Pharies’ has been homeless himself twice – in Los Angeles, California, and in Reno, Nevada – and that experience inspired him to help homeless students at PPCC.
“Living [in a shelter] with 250 to 500 people staying in double bunk-beds in a temperature of 53 degrees, so that disease or colds could not spread, was a sickening thing,” Pharies said. “No student trying to learn should have to struggle like that.”
An additional, indirect benefit of the program will be reducing costs to the city of Colorado Springs. Colorado taxpayers spend $43,240 a year per homeless individual on everything from arrests and legal issues to emergency medical services, according to estimates by the Colorado Coalition for the Homeless.
Pharies also expects his new program to be far more cost-effective than typical nonprofit programs. A senior official at the Housing Authority in Los Angeles, California, Pharies new personally, once admitted to him that less than half of the government funds allocated for the homeless-serving nonprofits actually make it to the street.
Before starting the program, Pharies will first compile a list of individuals at PPCC willing and able to take in homeless students and begin raising funds to compensate those individuals. Pharies said he hopes to have found enough volunteers and raised enough money to launch the program by the 2018 Fall semester.
One of the major challenges Pharies expects to confront in starting the program will be finding the homeless students in need.
“There is a difference between homeless students, who are ashamed to be homeless, and the homeless in general, who don’t care who knows they’re homeless and who doesn’t,” Pharies said. “We’ve got to get those students to open up and feel comfortable coming to us for help.”
Another challenge he reckons to encounter will be matching homeless students to volunteers whom they can live with comfortably and compatibly.
“You have to find a mix,” Pharies said. “If you’re a liberal, and I’m a right-wing Republican, that just isn’t going to gel.”
Thus far, the bulk of Pharies’ charity work has been focused on Homeless Outreach Colorado, a nonprofit subsidiary of Displaced Student Housing he also founded.
Partnering with local King Soopers grocery stores, Homeless Outreach Colorado distributes backpacks to the homeless population of Colorado Springs. Pharies fills the backpacks with gloves, coats, hats, long underwear, etc., in the winter, and with water, sunscreen, and other toiletries in the summer. Through that program, Pharies has raised over $4200 and provided 75 backpacks to homeless people in Colorado Springs since the winter of 2015.
Now, Pharies said he is refocusing his efforts on the purpose he originally had in mind when he started Displaced Student Housing with the ultimate goal of ending homelessness at PPCC.

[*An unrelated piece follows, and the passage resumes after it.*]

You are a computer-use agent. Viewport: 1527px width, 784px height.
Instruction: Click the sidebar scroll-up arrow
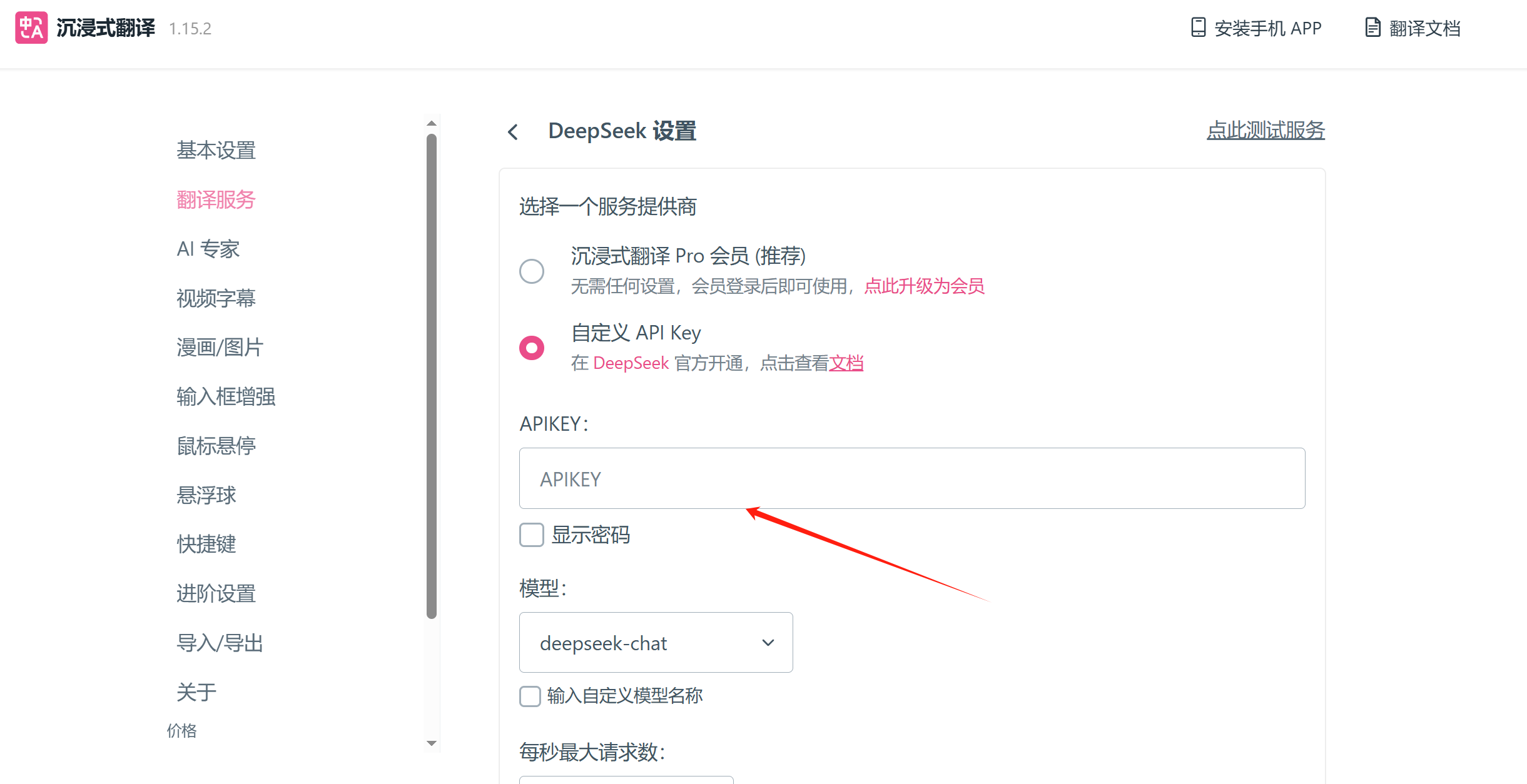(x=431, y=123)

“Backpacks for the homeless will go on the shelf, and I will focus 100 percent of my fundraising on Pikes Peak Community College – for our homeless students,” Pharies said. “Because the students – they still have a chance. The rest of the homeless have made their bed, and they’re laying in it now.”
Although he has not officially established the new program yet, Pharies has already personally found housing for six homeless students through Displaced Student Housing.
For now, anyone interested in contributing to the program, either by donating money or volunteering their spare room, as well as any homeless students who need assistance should contact Pharies directly at firstname.lastname@example.org.
Have A Heart For PPCC’s Homeless Students: Finding Creative Solutions was hosted by the Entrepreneurs Club, the Office of Sustainability, and the Student Government Association. King Soopers grocery stores also cosponsored the event.